─── Entries supplied ───
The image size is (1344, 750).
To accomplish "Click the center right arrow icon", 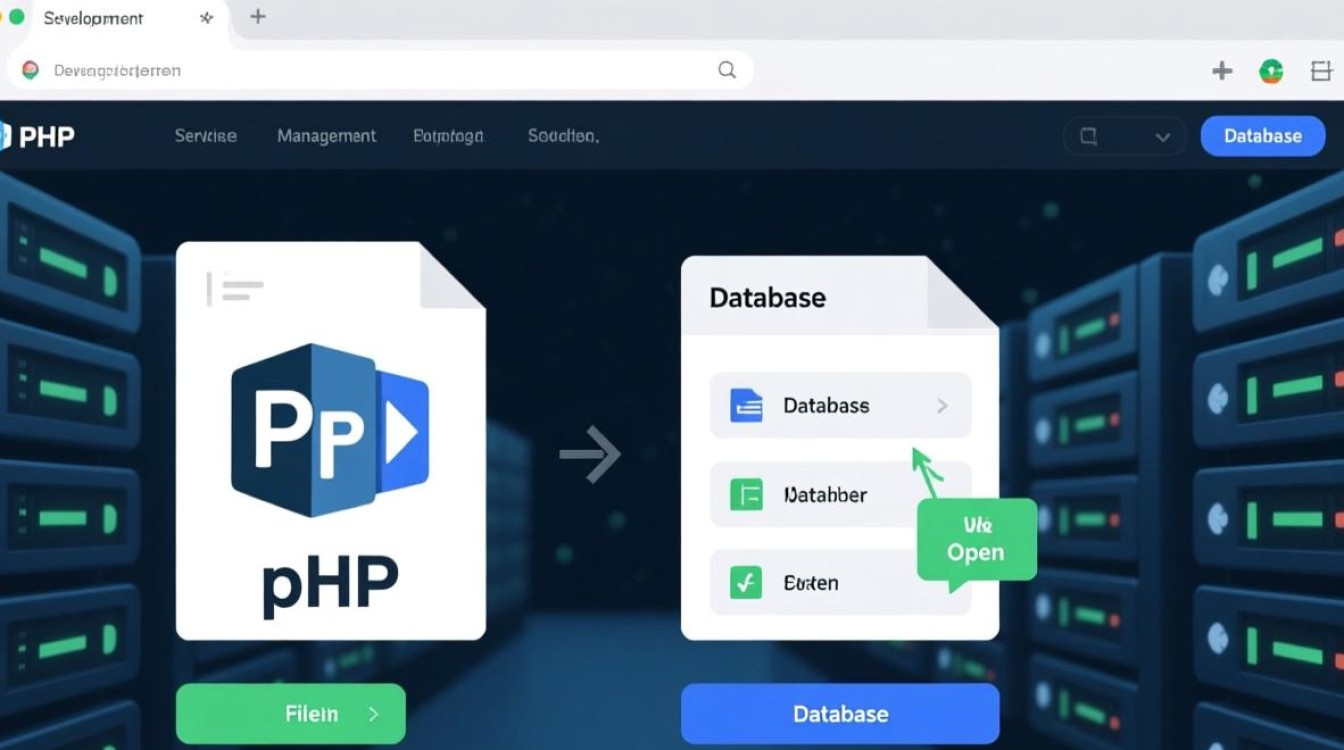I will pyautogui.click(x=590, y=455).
───
─── Entries supplied ───
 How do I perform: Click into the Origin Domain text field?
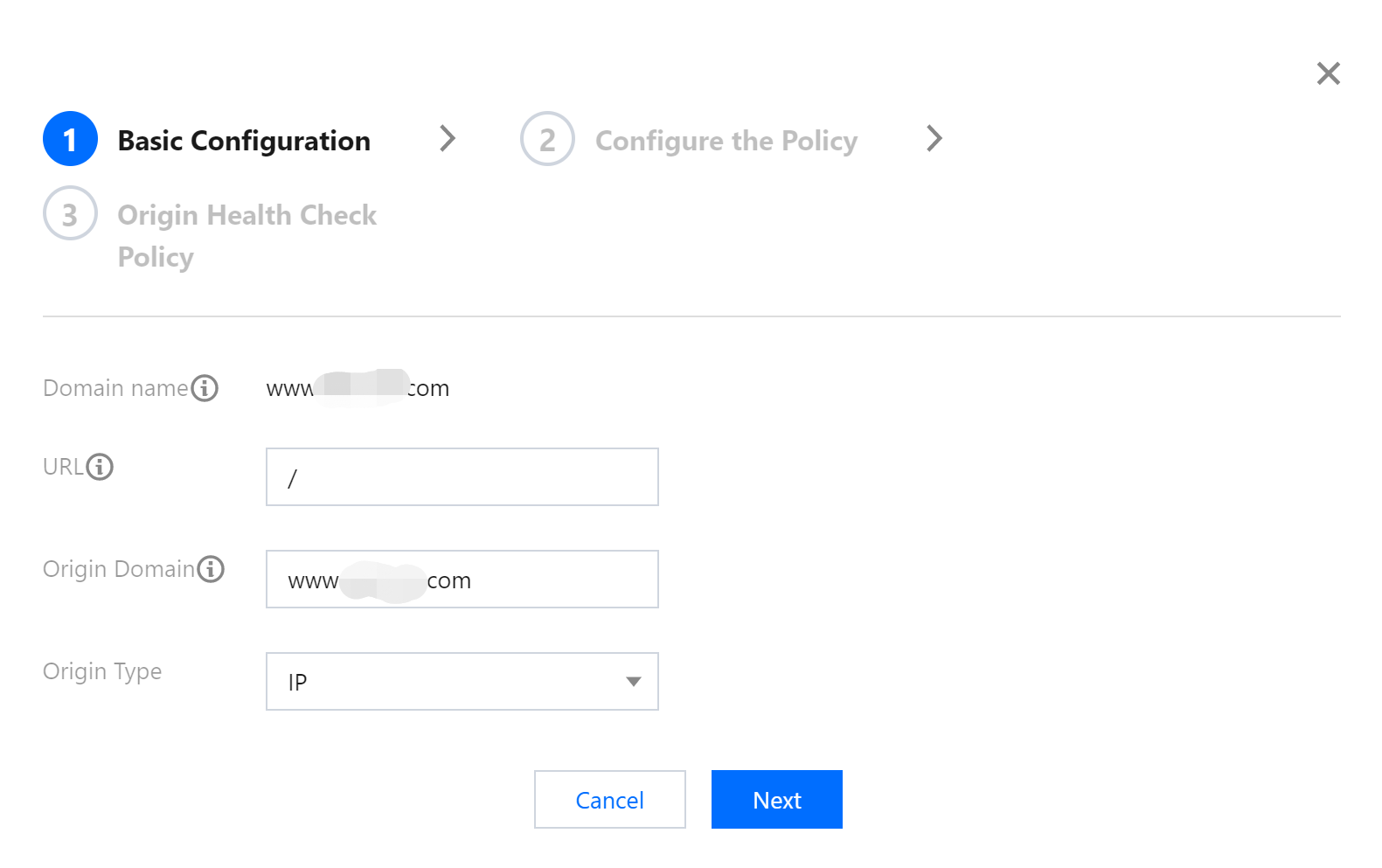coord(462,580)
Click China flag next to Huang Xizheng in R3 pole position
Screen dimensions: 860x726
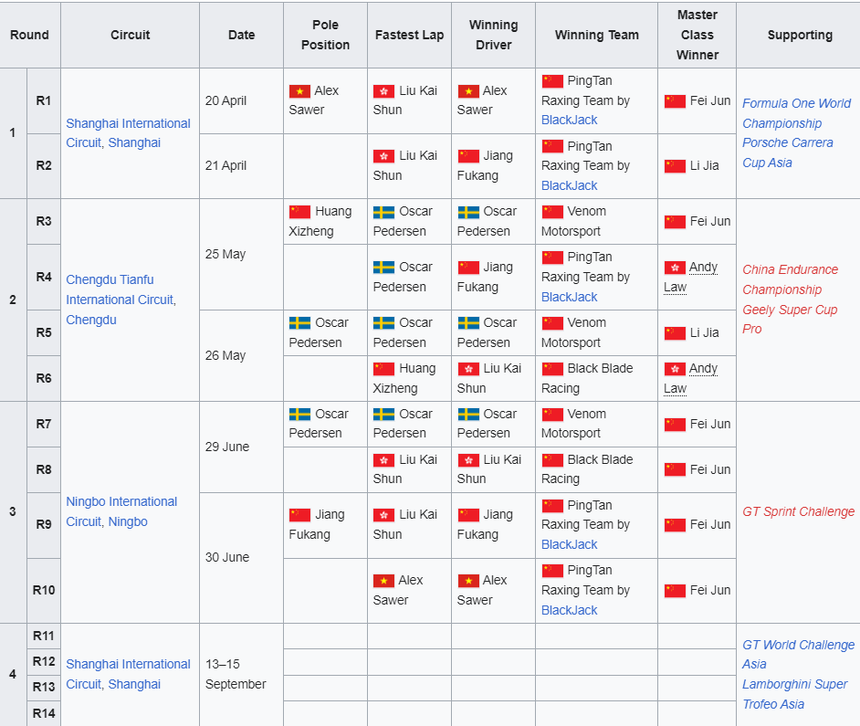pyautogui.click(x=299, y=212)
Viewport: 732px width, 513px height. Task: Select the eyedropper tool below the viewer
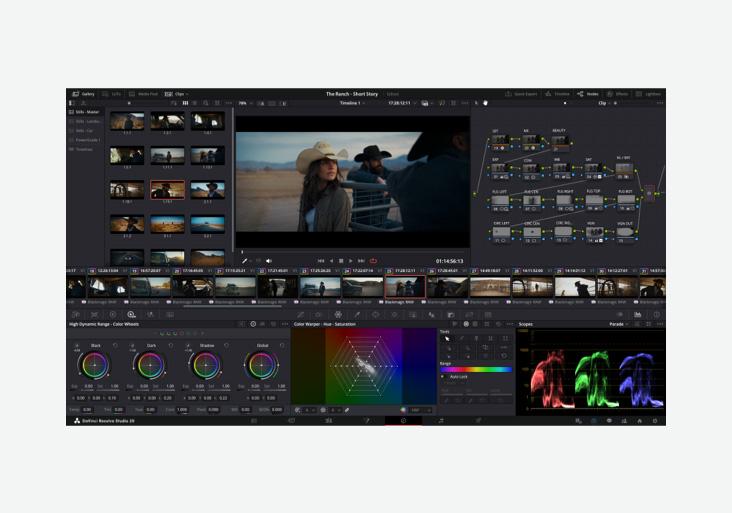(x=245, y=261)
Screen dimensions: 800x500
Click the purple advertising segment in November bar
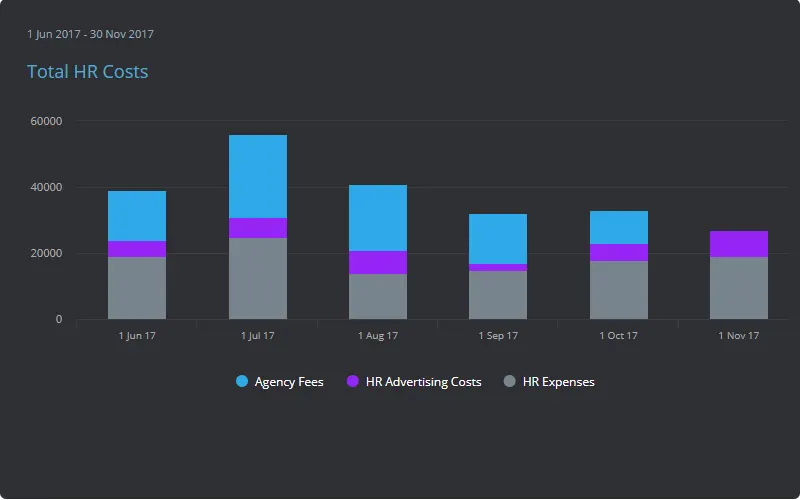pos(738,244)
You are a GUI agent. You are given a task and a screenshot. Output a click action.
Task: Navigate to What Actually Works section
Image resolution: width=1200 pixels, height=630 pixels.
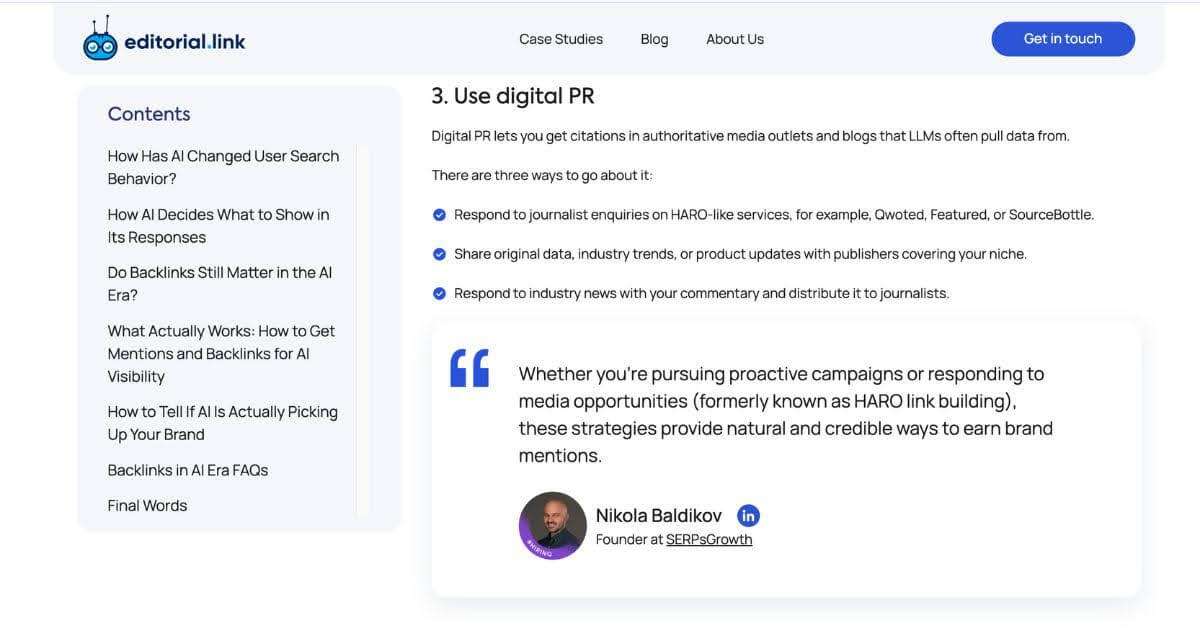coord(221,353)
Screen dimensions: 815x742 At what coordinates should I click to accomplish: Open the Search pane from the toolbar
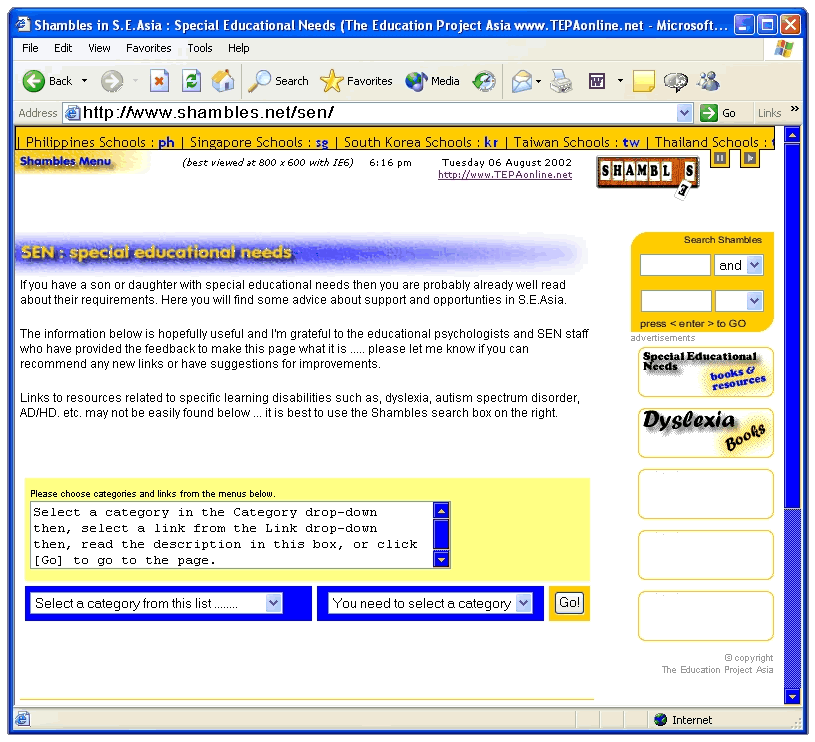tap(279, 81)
───
Your answer must be the exact lines from the records above, from the one containing "Screen dimensions: 860x726" through the one containing "You are a GUI", both included, with every picture left out.

Screen dimensions: 860x726
pyautogui.click(x=299, y=212)
Viewport: 732px width, 513px height. Task: Select the eyedropper tool below the viewer
(x=245, y=261)
Screen dimensions: 800x500
Click the purple advertising segment in November bar
pos(738,244)
You are a GUI agent. You are given a task and a screenshot. Output a click action.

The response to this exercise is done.